Boob Job live aus dem OP-Saal: Schönheitschirurg Michael Salzhauer erreicht Tag für Tag auf Snapchat ein Millionenpublikum. Unseriös? Seine Patienten stört es nicht. Die stehen Schlange.

Michael Salzhauer kommt hinter seinen Schreibtisch im Sprechzimmer gewischt: Kurz vor Mittag, und um zwölf Uhr werden wie neuerdings jeden Tag die Walk-ins in die Praxis drängeln, Leute, die sich auf gut Glück Stunden vorher unten vorm Haus in einem Vorort von Miami aufgereiht haben. Sie hoffen, dass der Mann sie heute zwischen den Terminpatienten drannehmen wird, dass Salzhauer ihre Hintern betrachtet und sie eventuell seiner Spezialität unterzieht: dem Brazilian Butt Lift, der jeden Speckarsch beachvolleyballwürdig macht. Assistentin Keka Olan steht in der Tür und snappt noch schnell ein Foto von ihm, tippt auf die Uhr am Handgelenk, bevor sie rausgeht. Dr. Miami stellt sich einen Wecker für das Skype-Interview.

------------------------------

ARBEITSAUFTRAG A:
Schreiben Sie aus dem Text über den Schönheitschirurgen den Abschnitt von „Michael Salzhauer kommt“ bis „für das Skype-Interview.“ ab und benennen Sie dabei „Dr. Miami“ in „Michael Salzhauer“ um.
ARBEITSAUFTRAG B:
Stimmen die folgenden Aussagen mit dem Text über den Schönheitschirurgen überein? Antworten Sie jeweils mit Ja oder Nein und zitieren Sie die entscheidenden Wörter aus dem Text.
(i) Salzhauer erreicht auf Snapchat ein Millionenpublikum.
(ii) Die Praxis liegt im Stadtzentrum von Miami.
(iii) Die Walk-ins drängeln um zwölf Uhr in die Praxis.
ARBEITSAUFTRAG C:
Beantworten Sie die folgenden Fragen zum Text über den Schönheitschirurgen.
(i) Welche Spezialität hat Salzhauer?
(ii) Wie heißt seine Assistentin?
(iii) Wofür stellt er sich einen Wecker?
Die Datensätze stehen in keinem Zusammenhang mit dem Text über den Schönheitschirurgen.

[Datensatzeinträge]
------------------------------

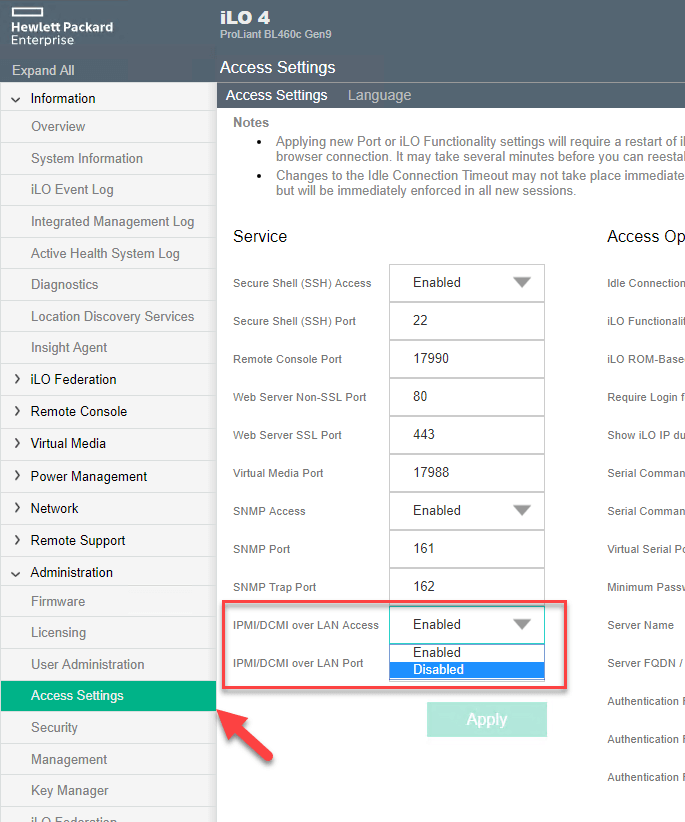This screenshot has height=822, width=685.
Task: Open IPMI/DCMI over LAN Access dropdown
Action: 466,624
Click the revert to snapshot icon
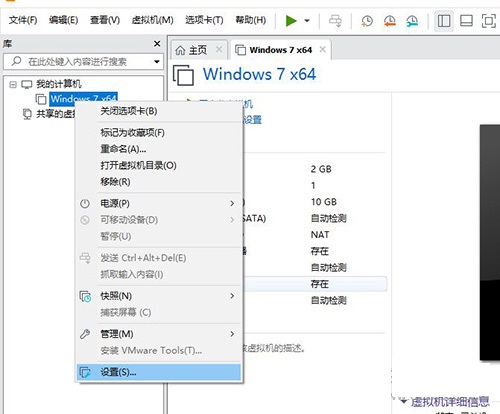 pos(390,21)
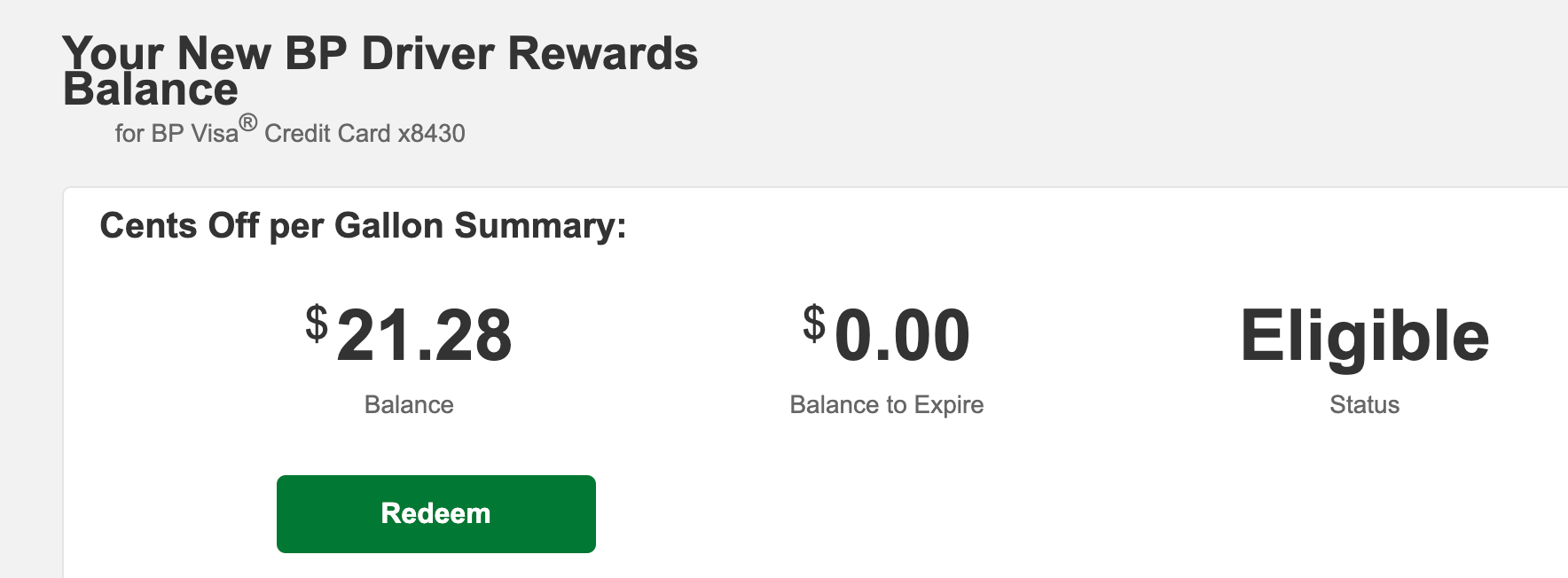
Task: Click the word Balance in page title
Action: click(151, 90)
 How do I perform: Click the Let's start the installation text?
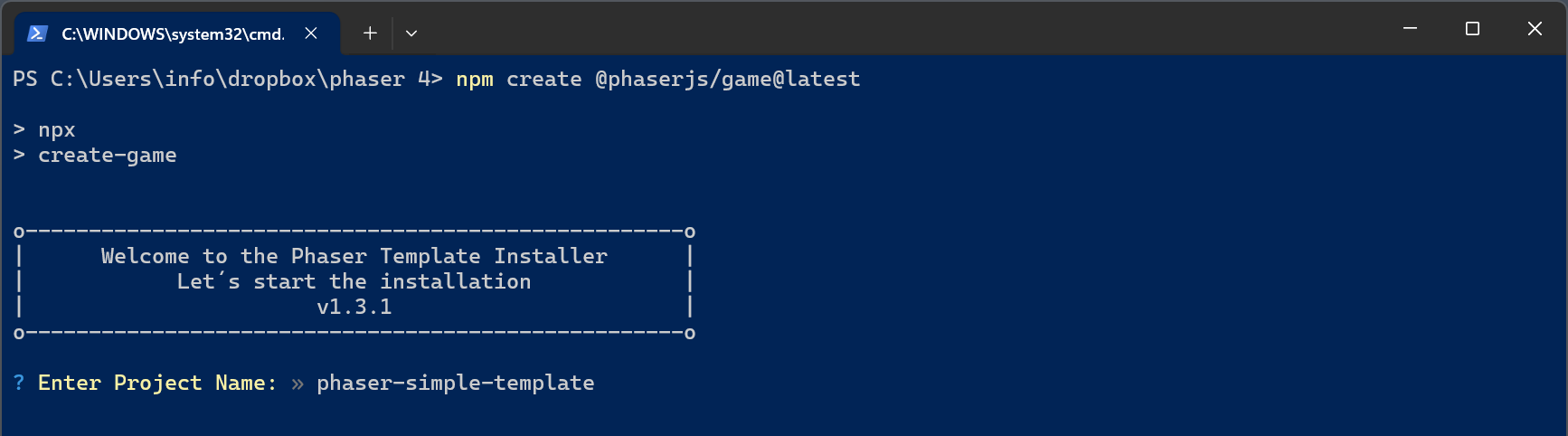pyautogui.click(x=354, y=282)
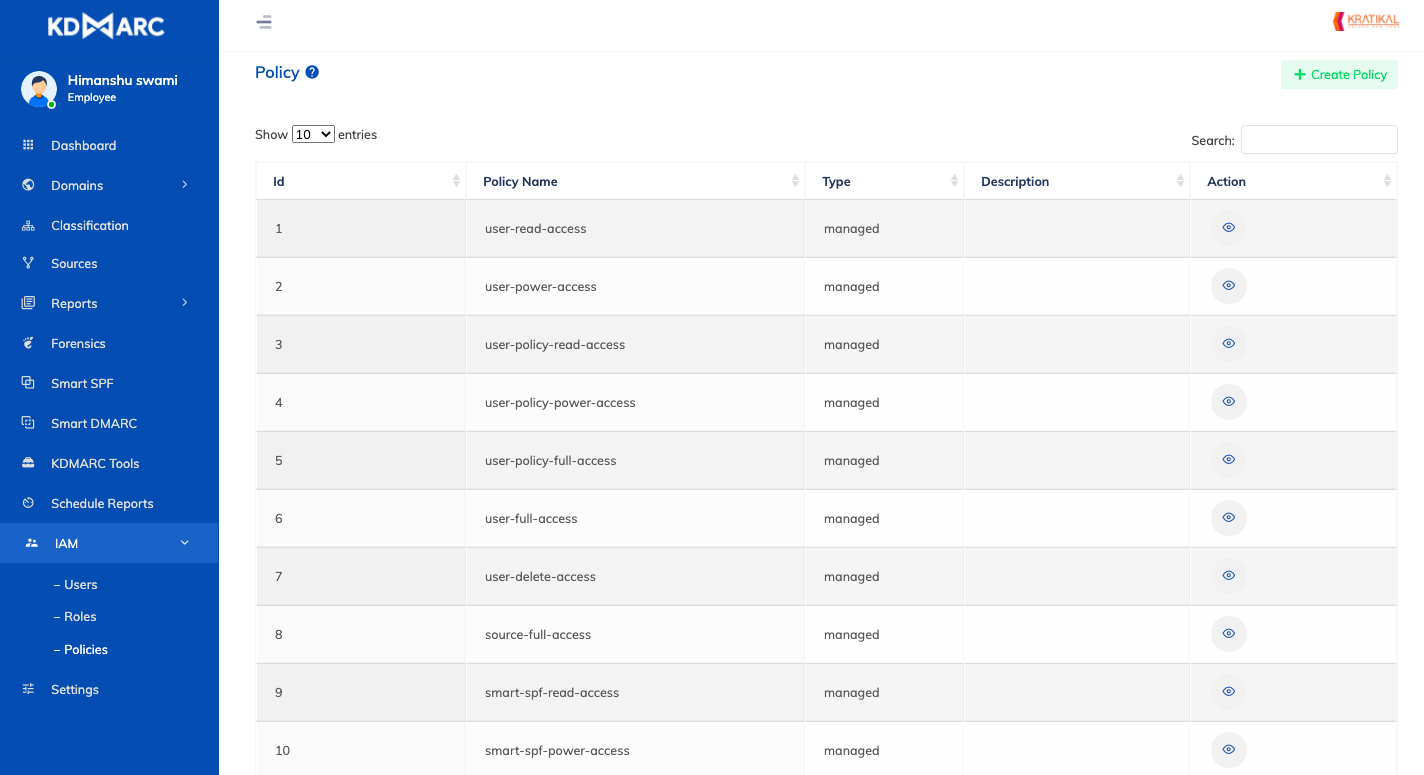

------------------------------

ANTWORTBEREICH A:
Michael Salzhauer kommt hinter seinen Schreibtisch im Sprechzimmer gewischt: Kurz vor Mittag, und um zwölf Uhr werden wie neuerdings jeden Tag die Walk-ins in die Praxis drängeln, Leute, die sich auf gut Glück Stunden vorher unten vorm Haus in einem Vorort von Miami aufgereiht haben. Sie hoffen, dass der Mann sie heute zwischen den Terminpatienten drannehmen wird, dass Salzhauer ihre Hintern betrachtet und sie eventuell seiner Spezialität unterzieht: dem Brazilian Butt Lift, der jeden Speckarsch beachvolleyballwürdig macht. Assistentin Keka Olan steht in der Tür und snappt noch schnell ein Foto von ihm, tippt auf die Uhr am Handgelenk, bevor sie rausgeht. Michael Salzhauer stellt sich einen Wecker für das Skype-Interview.

ANTWORTBEREICH B:
(i) Ja: „erreicht Tag für Tag auf Snapchat ein Millionenpublikum“
(ii) Nein: „in einem Vorort von Miami“
(iii) Ja: „um zwölf Uhr werden wie neuerdings jeden Tag die Walk-ins in die Praxis drängeln“

ANTWORTBEREICH C:
(i) Den Brazilian Butt Lift.
(ii) Keka Olan.
(iii) Für das Skype-Interview.